What you should do: Retype all of the material below line by line, preserving every character without alteration.

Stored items
----------
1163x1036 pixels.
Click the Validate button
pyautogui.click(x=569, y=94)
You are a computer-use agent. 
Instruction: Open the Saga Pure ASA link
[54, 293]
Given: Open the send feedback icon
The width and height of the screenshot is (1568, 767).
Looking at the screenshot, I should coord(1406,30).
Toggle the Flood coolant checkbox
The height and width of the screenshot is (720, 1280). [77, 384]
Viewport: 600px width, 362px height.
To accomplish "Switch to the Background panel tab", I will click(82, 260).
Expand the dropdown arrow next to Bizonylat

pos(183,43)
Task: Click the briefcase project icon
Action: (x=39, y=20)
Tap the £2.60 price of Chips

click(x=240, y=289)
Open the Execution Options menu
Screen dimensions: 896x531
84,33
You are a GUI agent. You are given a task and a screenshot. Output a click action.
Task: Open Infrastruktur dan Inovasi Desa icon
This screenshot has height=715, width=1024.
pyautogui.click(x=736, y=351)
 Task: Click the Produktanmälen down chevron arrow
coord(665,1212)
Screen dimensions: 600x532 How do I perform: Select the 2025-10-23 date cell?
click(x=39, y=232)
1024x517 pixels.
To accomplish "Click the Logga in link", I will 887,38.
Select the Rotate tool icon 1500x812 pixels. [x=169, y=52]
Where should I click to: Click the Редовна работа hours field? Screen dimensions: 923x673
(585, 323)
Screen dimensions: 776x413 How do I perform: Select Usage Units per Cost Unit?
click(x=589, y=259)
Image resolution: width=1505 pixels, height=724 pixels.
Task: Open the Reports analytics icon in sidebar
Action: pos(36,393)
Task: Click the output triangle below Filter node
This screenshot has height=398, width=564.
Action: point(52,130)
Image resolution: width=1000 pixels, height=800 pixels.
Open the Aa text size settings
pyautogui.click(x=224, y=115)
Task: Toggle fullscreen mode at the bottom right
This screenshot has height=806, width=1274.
----------
Output of the task:
1163x1036 pixels.
Click the Validate button
pyautogui.click(x=569, y=94)
You are a computer-use agent. 
Instruction: Open the Saga Pure ASA link
[54, 293]
Given: Open the send feedback icon
The width and height of the screenshot is (1568, 767).
Looking at the screenshot, I should coord(1406,30).
Toggle the Flood coolant checkbox
The height and width of the screenshot is (720, 1280). [77, 384]
Viewport: 600px width, 362px height.
To accomplish "Switch to the Background panel tab", I will click(82, 260).
Expand the dropdown arrow next to Bizonylat

pos(183,43)
Task: Click the briefcase project icon
Action: (x=39, y=20)
Tap the £2.60 price of Chips

click(x=240, y=289)
Open the Execution Options menu
Screen dimensions: 896x531
84,33
You are a GUI agent. You are given a task and a screenshot. Output a click action.
Task: Open Infrastruktur dan Inovasi Desa icon
This screenshot has height=715, width=1024.
pyautogui.click(x=736, y=351)
 Task: Click the Produktanmälen down chevron arrow
coord(665,1212)
Screen dimensions: 600x532 How do I perform: Select the 2025-10-23 date cell?
click(x=39, y=232)
1024x517 pixels.
To accomplish "Click the Logga in link", I will 887,38.
Select the Rotate tool icon 1500x812 pixels. [x=169, y=52]
Where should I click to: Click the Редовна работа hours field? Screen dimensions: 923x673
(585, 323)
Screen dimensions: 776x413 How do I perform: Select Usage Units per Cost Unit?
click(x=589, y=259)
Image resolution: width=1505 pixels, height=724 pixels.
Task: Open the Reports analytics icon in sidebar
Action: pos(36,393)
Task: Click the output triangle below Filter node
This screenshot has height=398, width=564.
Action: point(52,130)
Image resolution: width=1000 pixels, height=800 pixels.
Open the Aa text size settings
pyautogui.click(x=224, y=115)
Task: Toggle fullscreen mode at the bottom right
This screenshot has height=806, width=1274.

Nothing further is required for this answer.